Queen took Harry and Meghan calling their daughter Lilibet as the ‘compliment it was intended to be’
The Queen took Harry and Meghan calling their daughter Lilibet as the ‘compliment it was intended to be’, new book claims
- Harry and Meghan’s daughter Lilibet Diana was born in California in June 2021
- The couple chose the name Lilibet in tribute to the late Queen Elizabeth
- It was a personal nickname used by her father King George V and her husband
- New book says late monarch took the name as ‘compliment it was intended to be’
The late Queen Elizabeth took Harry and Meghan naming their daughter Lilibet as the ‘compliment it was intended to be’, according to a new book.

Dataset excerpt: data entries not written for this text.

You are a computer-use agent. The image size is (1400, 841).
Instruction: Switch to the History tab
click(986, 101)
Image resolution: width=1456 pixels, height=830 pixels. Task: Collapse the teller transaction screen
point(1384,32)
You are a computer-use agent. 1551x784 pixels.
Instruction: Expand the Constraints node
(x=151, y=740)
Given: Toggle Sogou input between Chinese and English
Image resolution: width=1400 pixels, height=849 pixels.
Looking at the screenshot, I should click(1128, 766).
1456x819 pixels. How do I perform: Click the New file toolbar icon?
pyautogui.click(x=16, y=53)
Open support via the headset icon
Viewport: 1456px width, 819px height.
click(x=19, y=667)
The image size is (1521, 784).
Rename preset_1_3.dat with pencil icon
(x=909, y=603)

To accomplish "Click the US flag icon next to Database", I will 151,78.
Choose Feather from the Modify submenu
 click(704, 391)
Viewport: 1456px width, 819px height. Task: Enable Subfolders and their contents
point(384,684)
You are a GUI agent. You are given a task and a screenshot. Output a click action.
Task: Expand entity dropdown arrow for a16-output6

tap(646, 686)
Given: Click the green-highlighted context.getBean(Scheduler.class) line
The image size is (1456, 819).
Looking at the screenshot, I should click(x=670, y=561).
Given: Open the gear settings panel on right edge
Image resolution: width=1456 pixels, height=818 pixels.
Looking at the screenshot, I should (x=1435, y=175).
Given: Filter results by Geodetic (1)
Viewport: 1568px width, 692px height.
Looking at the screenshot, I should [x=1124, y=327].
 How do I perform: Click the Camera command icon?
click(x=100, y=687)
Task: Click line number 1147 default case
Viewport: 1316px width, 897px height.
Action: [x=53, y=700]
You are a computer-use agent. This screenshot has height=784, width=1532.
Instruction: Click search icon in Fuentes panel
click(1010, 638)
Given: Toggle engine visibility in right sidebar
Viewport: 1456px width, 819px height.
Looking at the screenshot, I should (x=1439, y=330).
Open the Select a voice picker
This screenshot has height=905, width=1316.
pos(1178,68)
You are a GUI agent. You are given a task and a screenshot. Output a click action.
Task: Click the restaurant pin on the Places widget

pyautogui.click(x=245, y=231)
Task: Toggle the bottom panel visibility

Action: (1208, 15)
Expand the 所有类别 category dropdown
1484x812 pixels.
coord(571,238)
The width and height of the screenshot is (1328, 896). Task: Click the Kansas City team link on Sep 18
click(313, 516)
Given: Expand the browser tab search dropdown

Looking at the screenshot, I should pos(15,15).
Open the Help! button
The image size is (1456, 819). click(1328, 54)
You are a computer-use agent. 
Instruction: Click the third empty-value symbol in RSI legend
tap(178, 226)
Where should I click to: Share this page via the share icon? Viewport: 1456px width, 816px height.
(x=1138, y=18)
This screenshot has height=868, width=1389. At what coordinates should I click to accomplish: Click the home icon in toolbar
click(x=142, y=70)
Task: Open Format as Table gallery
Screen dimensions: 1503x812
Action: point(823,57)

Elizabeth: An Intimate Portrait by Gyles Brandreth, which is slated for release next month, features numerous vignettes about life inside the Firm.
Mr Brandreth, who occupies a unique position as a friend and biographer of the Royal Family, write about the relationship between Her Majesty and the Duke, 38, and Duchess, 41, of Sussex.
The couple, who welcomed their second child on June 4, 2021, decided to call their newborn Lilibet Diana Mountbatten Windsor, now one, in honour of the Queen, Harry’s grandmother, and his mother, Diana, Princess of Wales.
The late Queen Elizabeth (pictured here in June 2022) took Harry and Meghan naming their daughter Lilibet as the ‘compliment it was intended to be’, according to a new book
The first picture of the Duke and Duchess of Sussex’s daughter Lilibet was released in a Christmas card on December 23, 2021
And while it is said that some members of the Royal Family were less than impressed with the couple choosing the use the moniker, Mr Brandreth writes that the Queen took it as the ‘compliment it was intended to be’.
The rare name, which is based on the way the young Princess Elizabeth pronounced her name when she first began to talk, was very personal, and used only by a small number of people – notably her father King George V and husband Prince Philip.
Mr Brandreth writes that some members of the Firm found the use of the name ‘bewildering’ and ‘rather presumptuous’ as it had always been ‘intimately and exclusively the Queen’s’.
But, he adds, the Queen accepted the choice with ‘good grace’.
She is reported as saying: ‘I hear they’re calling her ‘Lili’, which is very pretty and seems just right.’
The second official portrait of Lilibeth Diana Mountbatten-Windsor (pictured) was released during the Platinum Jubilee this year, on the youngster’s first birthday
Lilibeth Mountbatten-Windsor is seventh in line to the throne following the death of the Queen, one place behind her big brother Archie, 3.
Harry and Meghan have chosen to keep their children largely out of the spotlight, and few pictures have been seen of Lilibet.
The first official public image of the one-year-old was released on December 23 last year on the Sussex family’s Christmas card.
A solo image of Lilibet was released on her first birthday this year, during the Platinum Jubilee celebrations.
The Queen receiving Liz Truss in the Drawing Room at Balmoral Castle on September 6. This is the last photo of Her Majesty
The Queen with the Duke of Edinburgh in Windsor in 2013
The snap, which was taken at Frogmore Cottage by the couple’s friend Misan Harriman, shows the young royal with reddish locks, smiling and dressed in a pale blue frock with a white bow in her hair.
As well as detailing the relationship the Queen shared with the Sussexes, the book also details how the late monarch coped with the death of her husband of 73 years, Prince Philip.
According to Mr Brandreth, the royal told a lady-in-waiting that she was determined to keep busy as it helped her cope with her loss.
However, he writes, by Autumn last year, the Queen had pushed herself so hard that she suffered a sudden ‘energy low’ and was urged to take it more easy by doctors.
Written by author and broadcaster Gyles Brandreth, Elizabeth: An Intimate Portrait – which is serialised in the Daily Mail and Mail on Sunday from today – is littered with fascinating vignettes about our longest-serving but still so enigmatic sovereign
‘I’ve got to be sensible,’ she said reluctantly, a rare acknowledgment of frailty from a woman for whom duty was paramount, despite the personal cost.
The biography tells the story of Queen Elizabeth’s life and reign, from Mr Brandeth’s unique perspective having been one of the few authors to have met and talked with her.
He also knows the new King and Queen Consort well and was a confidant of the Duke of Edinburgh.
Elizabeth: An Intimate Portrait is published by Michael Joseph on December 8.